Décodages | Article 1075 du Code Civil des mollahs : Le mariage temporaire (Sigheh) est légal pour une durée variant de une heure à quatre-vingt-dix-neuf ans. L’homme peut contracter autant de mariages temporaires simultanés qu’il le désire. Il peut cesser le contrat quand il le veut. La femme ne le peut pas.

L’article de l’AP ignore avec superbe le point de vue des femmes, à aucun moment l’illustre crétin qui a écrit ce papier n’a jugé nécessaire d’exposer le point de vue des femmes et pour cause, le taux de la participation des femmes dans le monde du travail sous le régime des mollahs est proche de nul : 1,7%. Les iraniennes sont dépendantes économiquement et leur seul moyen de subsister est d’être mariées.
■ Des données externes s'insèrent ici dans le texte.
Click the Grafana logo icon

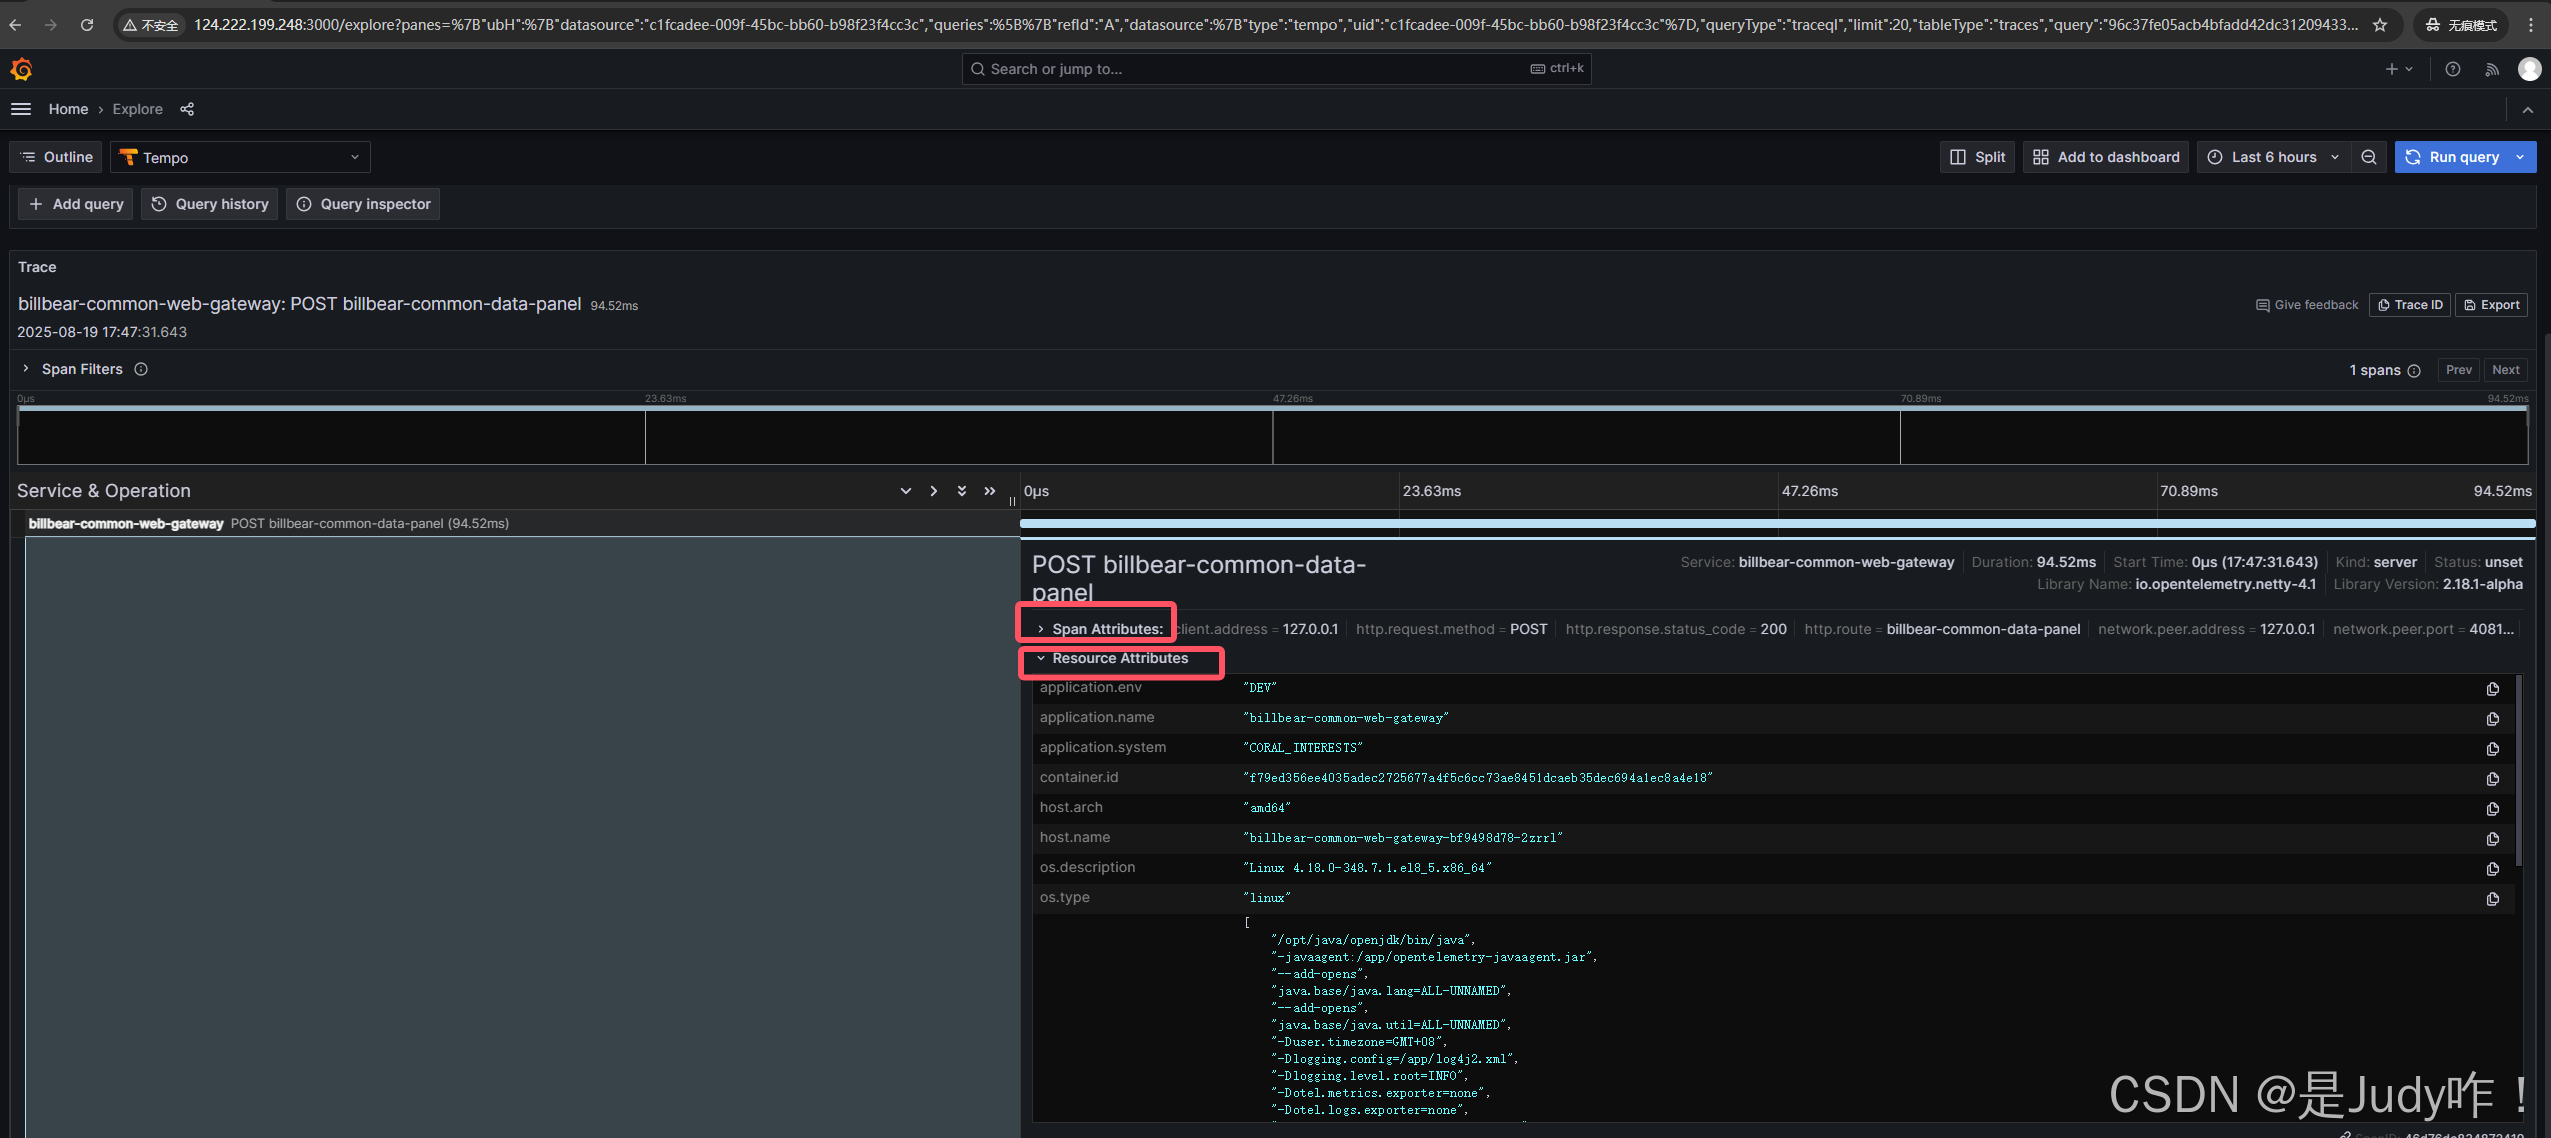click(21, 69)
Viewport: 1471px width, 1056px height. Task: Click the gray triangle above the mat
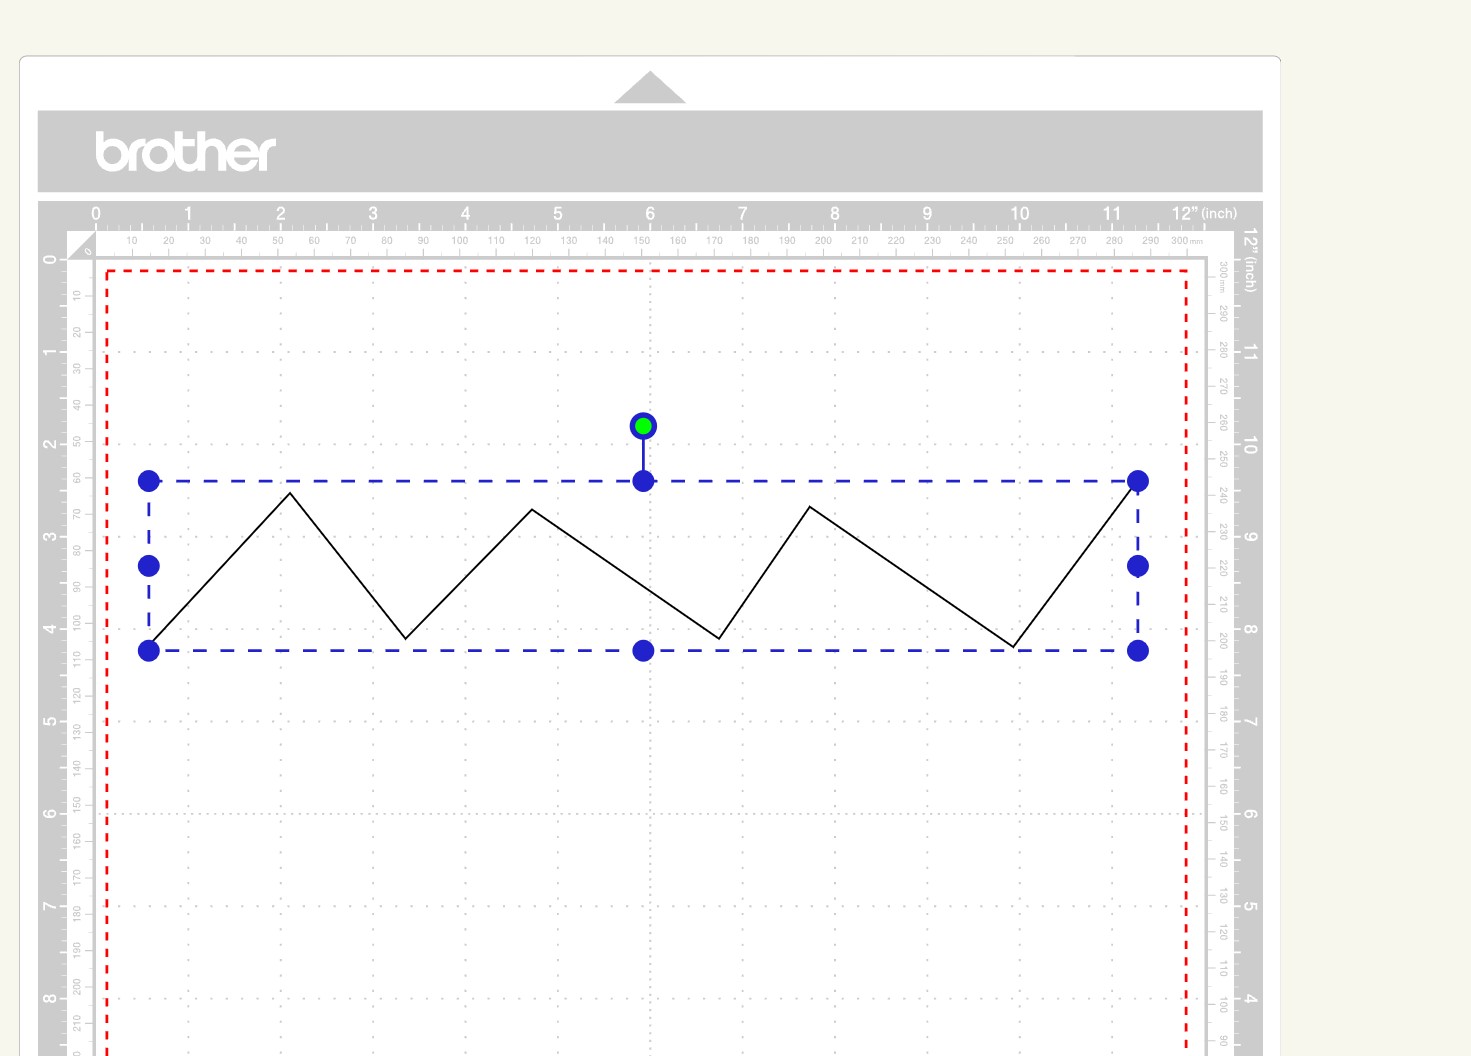pos(650,88)
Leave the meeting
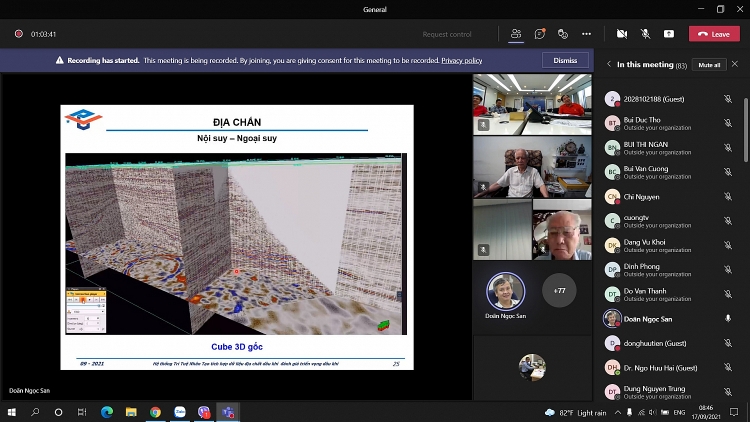Viewport: 750px width, 422px height. [x=714, y=34]
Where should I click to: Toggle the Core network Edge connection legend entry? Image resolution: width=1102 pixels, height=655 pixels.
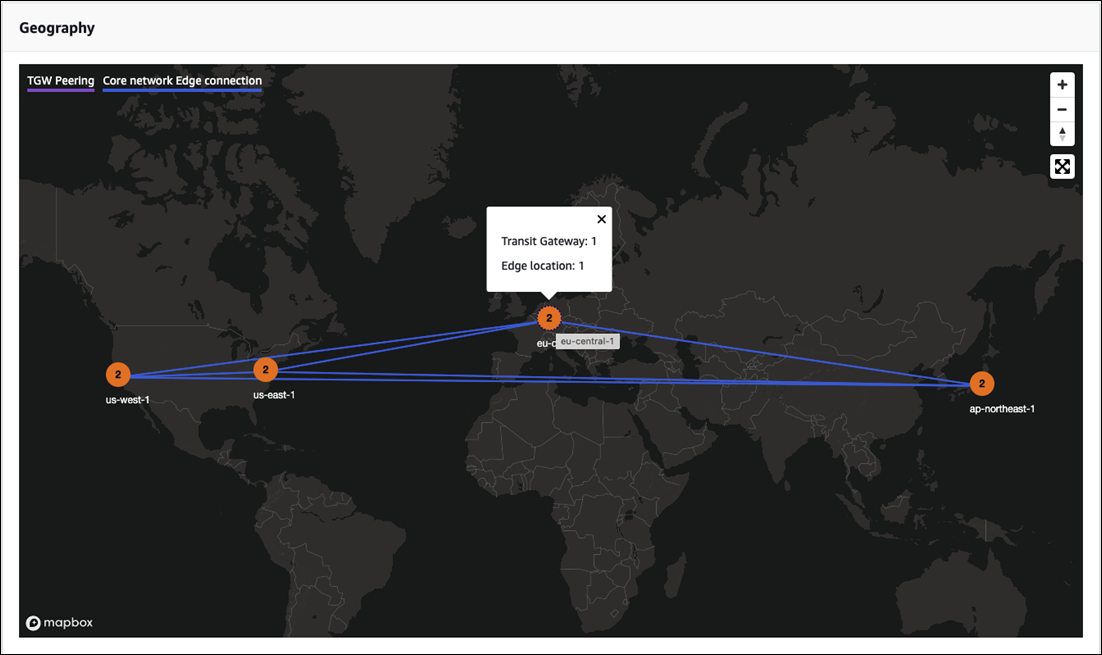click(x=182, y=80)
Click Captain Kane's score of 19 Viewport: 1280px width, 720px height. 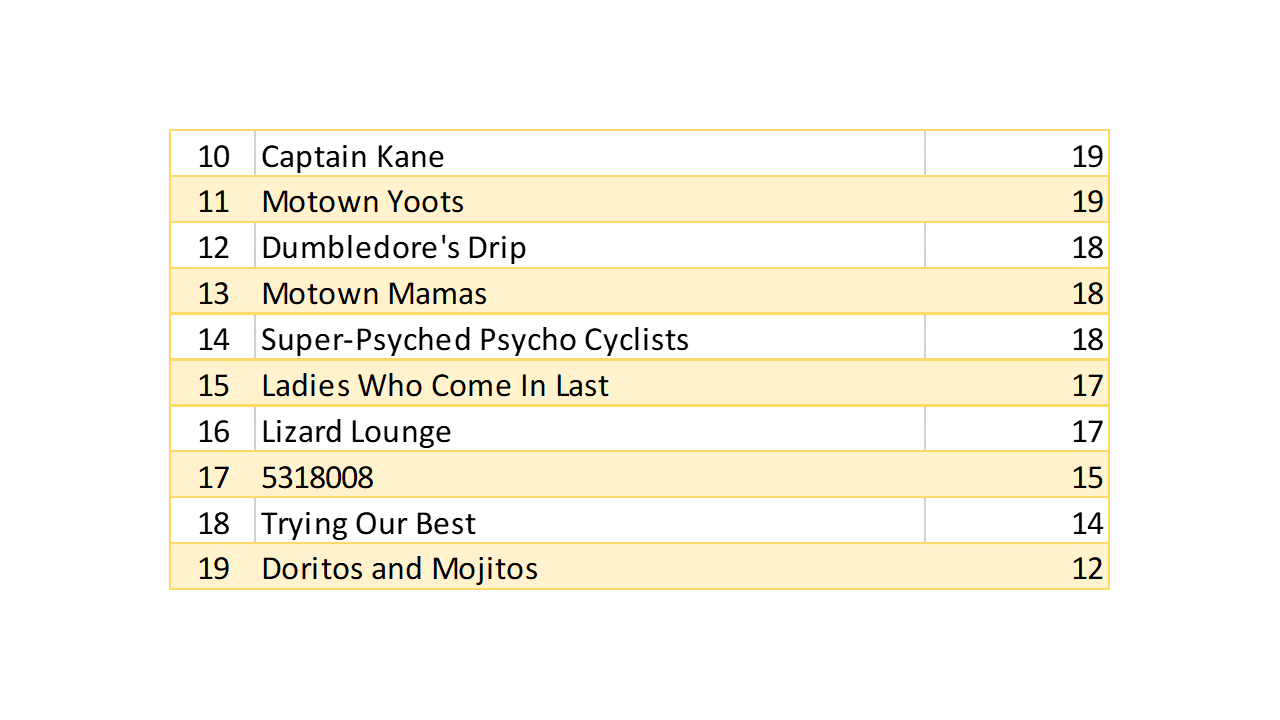tap(1086, 156)
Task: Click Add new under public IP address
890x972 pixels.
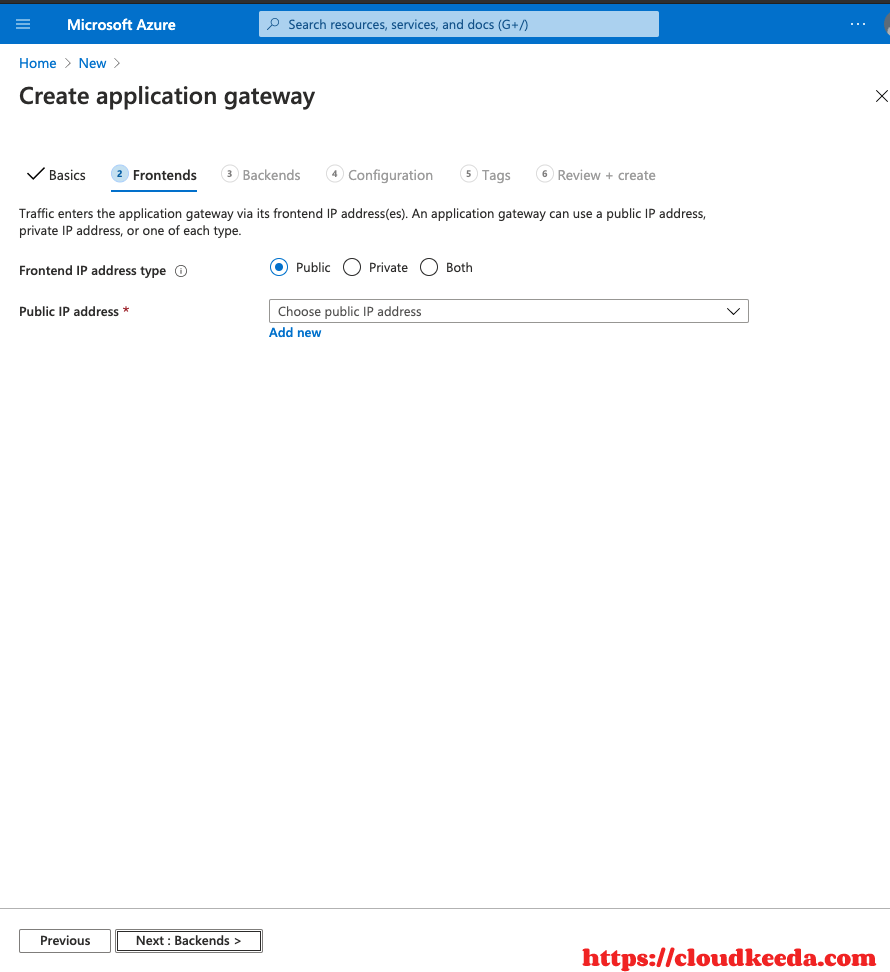Action: pos(294,332)
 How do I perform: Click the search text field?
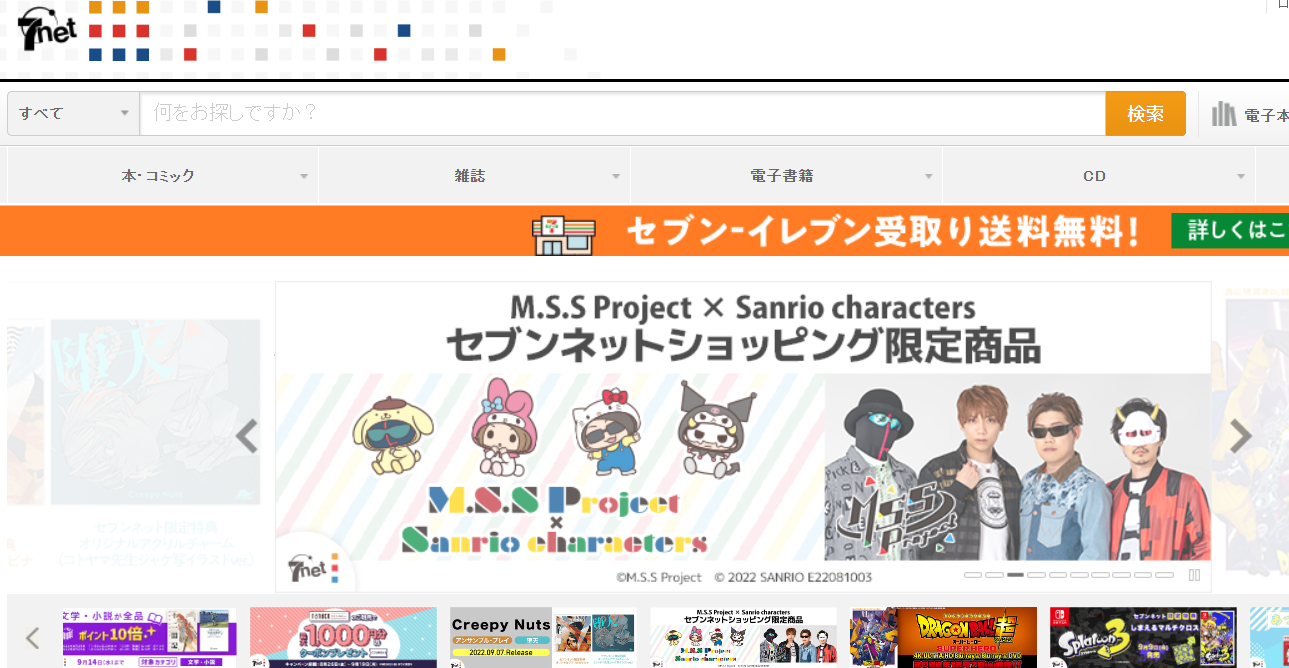(x=622, y=114)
Celles qui ne le sont plus, après un divorce ou une répudiation, elles peuvent essayer de devenir des 2nde, troisième ou quatrième épouses, une sorte de bonne sans salaire qui est logée et maigrement nourrie. D’autres tombent dans le circuit du sigheh, mariage temporaire, si elles ont des attraits physiques. C’est une situation catastrophique et l’article d’AP n’en parle pas.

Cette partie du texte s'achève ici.